*Task goal*. Please revise the records starting with the line with "Task: Click the Cinema Manager logo icon" and going on through the line with "Choose 'Initialized' from", putting "status dropdown" in place of "status list" and leaving everything else unchanged. Return only those lines.

*Task material*.
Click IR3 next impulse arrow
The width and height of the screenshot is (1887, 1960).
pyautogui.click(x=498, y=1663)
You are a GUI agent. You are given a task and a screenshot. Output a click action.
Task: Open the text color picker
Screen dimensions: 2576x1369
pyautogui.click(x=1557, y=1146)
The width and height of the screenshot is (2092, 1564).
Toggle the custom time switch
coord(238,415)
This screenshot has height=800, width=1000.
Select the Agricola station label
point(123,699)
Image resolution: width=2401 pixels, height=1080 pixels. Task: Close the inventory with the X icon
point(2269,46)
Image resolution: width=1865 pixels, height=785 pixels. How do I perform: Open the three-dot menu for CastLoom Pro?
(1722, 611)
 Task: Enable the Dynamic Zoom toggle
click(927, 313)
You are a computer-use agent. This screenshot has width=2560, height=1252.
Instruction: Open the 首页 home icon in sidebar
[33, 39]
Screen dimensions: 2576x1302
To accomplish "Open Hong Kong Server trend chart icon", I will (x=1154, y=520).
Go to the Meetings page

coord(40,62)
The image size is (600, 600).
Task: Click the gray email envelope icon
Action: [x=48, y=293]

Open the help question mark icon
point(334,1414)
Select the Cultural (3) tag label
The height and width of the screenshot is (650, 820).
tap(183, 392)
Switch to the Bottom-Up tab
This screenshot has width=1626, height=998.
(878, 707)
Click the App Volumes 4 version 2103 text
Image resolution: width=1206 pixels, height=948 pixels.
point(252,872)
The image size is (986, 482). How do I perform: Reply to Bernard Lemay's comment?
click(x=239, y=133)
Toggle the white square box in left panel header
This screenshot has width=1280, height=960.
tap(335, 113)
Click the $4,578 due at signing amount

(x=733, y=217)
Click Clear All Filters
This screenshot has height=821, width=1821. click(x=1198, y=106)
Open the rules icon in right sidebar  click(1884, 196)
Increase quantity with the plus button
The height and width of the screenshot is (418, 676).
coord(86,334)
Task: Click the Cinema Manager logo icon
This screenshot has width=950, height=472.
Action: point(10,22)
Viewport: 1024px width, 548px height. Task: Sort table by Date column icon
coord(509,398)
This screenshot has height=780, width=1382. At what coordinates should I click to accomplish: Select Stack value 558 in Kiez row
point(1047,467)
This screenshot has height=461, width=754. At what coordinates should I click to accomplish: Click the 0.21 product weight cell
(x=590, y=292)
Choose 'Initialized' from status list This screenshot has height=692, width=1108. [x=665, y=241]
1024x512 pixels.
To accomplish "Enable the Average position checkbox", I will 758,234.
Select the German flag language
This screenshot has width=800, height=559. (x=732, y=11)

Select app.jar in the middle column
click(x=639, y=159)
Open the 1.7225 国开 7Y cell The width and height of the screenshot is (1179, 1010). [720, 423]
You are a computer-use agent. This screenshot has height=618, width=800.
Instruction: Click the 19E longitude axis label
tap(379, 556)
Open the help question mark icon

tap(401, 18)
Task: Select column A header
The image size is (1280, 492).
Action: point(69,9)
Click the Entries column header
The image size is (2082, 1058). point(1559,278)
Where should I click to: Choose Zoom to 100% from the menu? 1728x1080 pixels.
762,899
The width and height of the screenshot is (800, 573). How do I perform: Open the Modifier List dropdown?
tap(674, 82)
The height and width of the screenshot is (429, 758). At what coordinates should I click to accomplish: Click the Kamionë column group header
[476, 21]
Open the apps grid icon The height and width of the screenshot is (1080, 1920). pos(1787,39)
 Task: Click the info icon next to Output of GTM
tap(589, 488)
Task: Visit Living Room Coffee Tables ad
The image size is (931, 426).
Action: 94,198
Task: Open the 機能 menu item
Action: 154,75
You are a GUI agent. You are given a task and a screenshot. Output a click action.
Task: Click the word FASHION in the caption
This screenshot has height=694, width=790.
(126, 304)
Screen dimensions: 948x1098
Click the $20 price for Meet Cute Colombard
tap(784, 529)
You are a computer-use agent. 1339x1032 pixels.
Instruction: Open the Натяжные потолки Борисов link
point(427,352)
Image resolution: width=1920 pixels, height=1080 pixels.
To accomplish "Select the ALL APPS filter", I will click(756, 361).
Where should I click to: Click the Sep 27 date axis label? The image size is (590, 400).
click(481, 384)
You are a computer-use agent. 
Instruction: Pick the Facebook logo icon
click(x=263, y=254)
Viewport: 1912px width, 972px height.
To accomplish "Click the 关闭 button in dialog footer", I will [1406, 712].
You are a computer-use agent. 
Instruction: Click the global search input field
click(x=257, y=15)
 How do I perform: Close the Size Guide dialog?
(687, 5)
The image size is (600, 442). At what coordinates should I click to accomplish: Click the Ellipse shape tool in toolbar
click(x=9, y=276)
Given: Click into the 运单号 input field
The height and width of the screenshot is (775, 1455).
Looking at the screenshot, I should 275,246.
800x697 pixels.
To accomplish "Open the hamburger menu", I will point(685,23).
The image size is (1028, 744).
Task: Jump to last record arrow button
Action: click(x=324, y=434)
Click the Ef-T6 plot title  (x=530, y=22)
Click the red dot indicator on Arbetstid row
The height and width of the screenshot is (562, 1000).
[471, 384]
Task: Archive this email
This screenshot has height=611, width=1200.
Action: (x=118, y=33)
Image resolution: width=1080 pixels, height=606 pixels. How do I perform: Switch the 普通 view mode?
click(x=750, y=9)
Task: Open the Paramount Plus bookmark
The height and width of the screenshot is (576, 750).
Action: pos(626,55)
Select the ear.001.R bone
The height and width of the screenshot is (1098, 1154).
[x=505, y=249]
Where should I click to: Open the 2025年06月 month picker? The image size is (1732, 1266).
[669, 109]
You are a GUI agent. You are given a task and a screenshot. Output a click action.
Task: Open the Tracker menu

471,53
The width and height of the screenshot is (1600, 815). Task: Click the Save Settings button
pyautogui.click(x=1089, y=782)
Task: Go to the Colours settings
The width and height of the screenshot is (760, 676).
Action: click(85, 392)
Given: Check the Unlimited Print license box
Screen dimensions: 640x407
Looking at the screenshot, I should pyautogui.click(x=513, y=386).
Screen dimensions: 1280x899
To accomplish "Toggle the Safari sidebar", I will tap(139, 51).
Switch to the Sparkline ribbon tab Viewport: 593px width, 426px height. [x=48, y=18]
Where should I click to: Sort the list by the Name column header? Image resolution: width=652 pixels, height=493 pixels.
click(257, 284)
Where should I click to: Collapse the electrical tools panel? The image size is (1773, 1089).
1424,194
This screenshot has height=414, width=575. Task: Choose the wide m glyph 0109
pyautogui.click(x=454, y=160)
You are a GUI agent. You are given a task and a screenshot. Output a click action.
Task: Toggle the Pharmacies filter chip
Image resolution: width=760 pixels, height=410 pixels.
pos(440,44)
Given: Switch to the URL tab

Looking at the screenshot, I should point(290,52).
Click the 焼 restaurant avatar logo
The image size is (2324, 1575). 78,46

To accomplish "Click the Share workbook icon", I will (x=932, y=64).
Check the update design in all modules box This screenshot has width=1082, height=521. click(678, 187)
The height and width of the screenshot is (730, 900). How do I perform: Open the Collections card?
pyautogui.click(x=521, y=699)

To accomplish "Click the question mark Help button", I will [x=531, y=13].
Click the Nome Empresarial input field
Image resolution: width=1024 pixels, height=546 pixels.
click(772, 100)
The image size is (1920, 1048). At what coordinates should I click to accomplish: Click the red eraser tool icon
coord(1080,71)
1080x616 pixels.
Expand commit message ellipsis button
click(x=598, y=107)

*Result of this exercise*.
Task: Click the Cinema Manager logo icon
This screenshot has width=950, height=472.
Action: point(10,22)
Viewport: 1024px width, 548px height. Task: Sort table by Date column icon
coord(509,398)
This screenshot has height=780, width=1382. At what coordinates should I click to accomplish: Select Stack value 558 in Kiez row
point(1047,467)
This screenshot has height=461, width=754. At what coordinates should I click to accomplish: Click the 0.21 product weight cell
(x=590, y=292)
Choose 'Initialized' from status dropdown This screenshot has height=692, width=1108. [x=665, y=241]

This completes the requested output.